Introduction: D-dimer has been well characterized as a prognostic biomarker for venous thromboembolism (VTE) in both the general population and cancer patients. However, it is unclear if D-dimer has prognostic value after hematopoietic transplantation (HCT) in the context of regimen-related toxicity, immune dysregulation, and infectious complications. In the current study, we examined the utility of biomarkers of coagulation activation and fibrinolysis (D-dimer, PAI-1, and TPA) as prognostic and diagnostic biomarkers for VTE post-transplant.
Methods: We performed a prospective cohort study of adult allogeneic or autologous HCT recipients over 4 years at the Fred Hutchinson Cancer Research Center. Plasma samples were collected weekly from pre-transplant to discharge from HCT. Plasma samples were rapidly thawed and concentrations of D-dimer, PAI-1 activity, and TPA antigens were tested by commercially available immunoassays. VTE was defined as radiology confirmed pulmonary embolism (PE), lower extremity (LE) or upper extremity (UE) deep vein thrombosis (DVT) within 1 year after the date of transplant. This outcome was abstracted through a combination of ICD codes and individual patient record review. Cumulative incidence was estimated using the Kaplan Meier failure method. We used the Cox regression model to determine the association between baseline biomarkers and the development of VTE. The prediction accuracy of the model was assessed by the Harrell's C statistic. To explore the utility of D-dimer testing post-transplant, we selected all patients that had clinical suspicion for VTE, underwent radiographic evaluation (chest computed tomography or compression ultrasound), and had available sample for D-dimer testing within a two-week window. We defined the age-adjusted threshold as 500 ng/mL if at or below age 50 and 10 times the age if above age 50. We also repeated the analysis using a higher cut-off of 1000 ng/mL. Sensitivity, specificity, positive predictive value (PPV), and negative predictive value (NPV) were generated from the 2x2 table.

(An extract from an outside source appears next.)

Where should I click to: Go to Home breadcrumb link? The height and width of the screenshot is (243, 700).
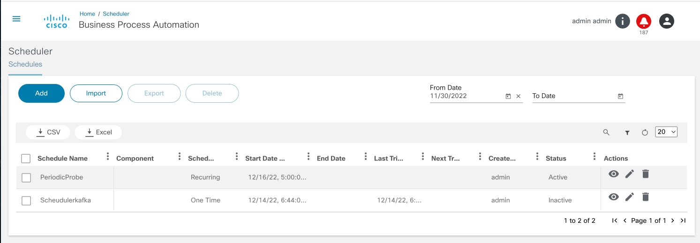pos(87,14)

Results: We identified 112 HCT adult recipients (97 allogeneic and 15 autologous) who were enrolled in the prospective cohort study and provided baseline plasma samples for biomarker testing. Patients had a mean age of 48, were predominately male and white, and had acute myeloid leukemia (AML) as the most common diagnosis (Table 1). Approximately 8% (9 patients) had a history of prior VTE. During the 1-year follow-up period, a total of 8 patients developed VTE (3 PE, 3 LE-DVT, 2 UE-DVT) with a cumulative incidence of 11.8% (5.8-23.2) by 12 months. There was no association between baseline TPA and PAI-1 and VTE; however, baseline D-dimer was associated with VTE with a HR of 1.91 (p=0.007) in the unadjusted model and a HR of 1.95 (p=0.007) in the model adjusted for history of VTE (Table 2). The predictive model with baseline D-dimer and history of VTE had a Harrell's C statistic of 0.75 for discrimination. For the exploratory analysis of the D-dimer post-transplant, we used a subset of 21 patients that had clinical suspicion of VTE, radiology confirmation, and available plasma sample for D-dimer testing. The sensitivity and NPV for both age-adjusted cut-off and 1000 ng/mL were 100%; however, the sample size was small (Table 3).

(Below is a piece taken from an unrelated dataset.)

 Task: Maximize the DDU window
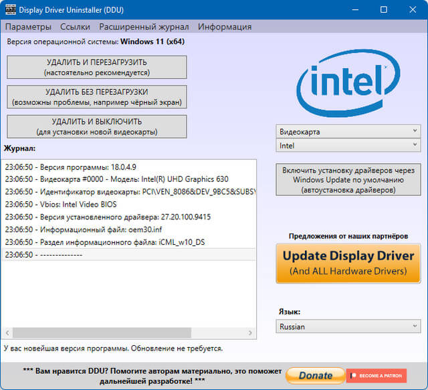384,10
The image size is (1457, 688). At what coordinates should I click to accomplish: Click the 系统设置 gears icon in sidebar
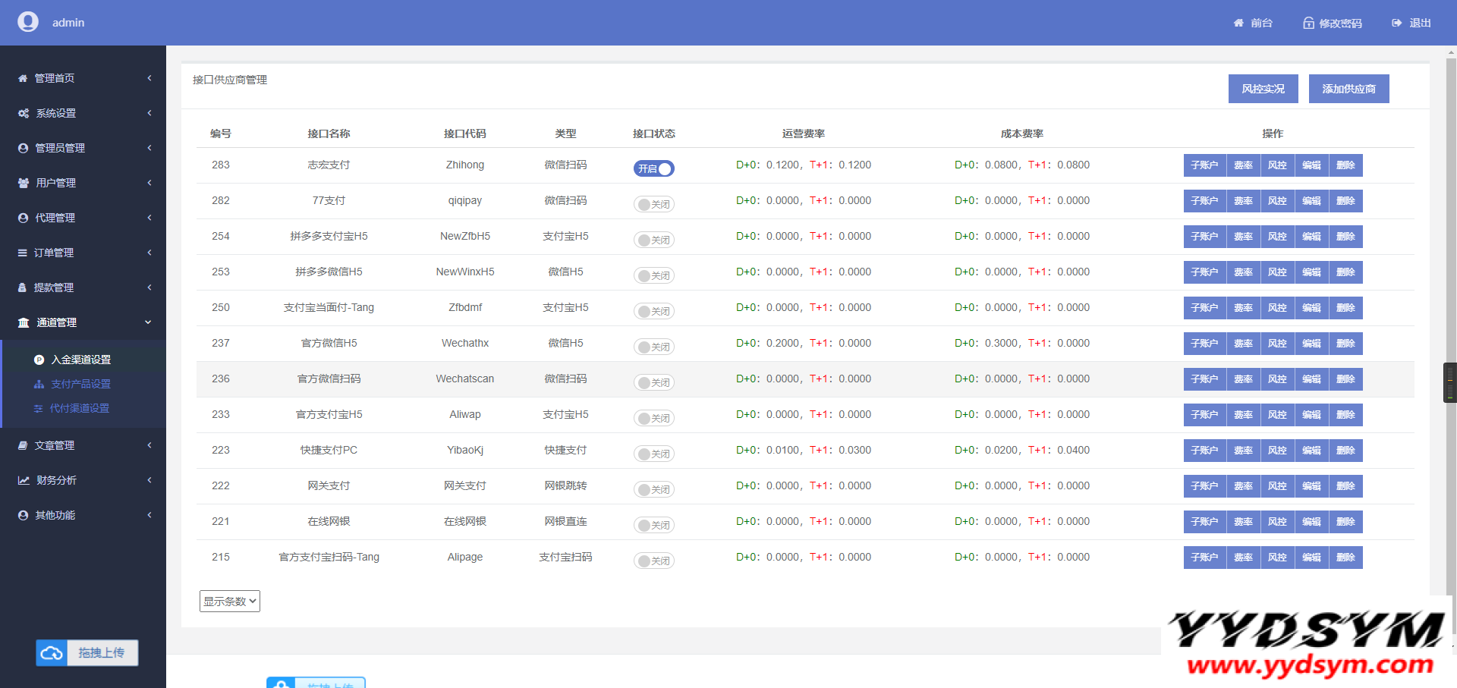pos(24,114)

Conclusions: In this cohort study, we found that baseline D-dimer, but not PAI-1 or TPA, was associated with the development of VTE during the first-year post-transplant. A multivariable model with D-dimer and history of VTE had a modest discrimination for VTE prediction. Similar to many clinical settings, D-dimer testing post-transplant may aid clinicians with prediction and diagnosis of VTE. Larger cohort is needed for validation of the findings.
No relevant conflicts of interest to declare.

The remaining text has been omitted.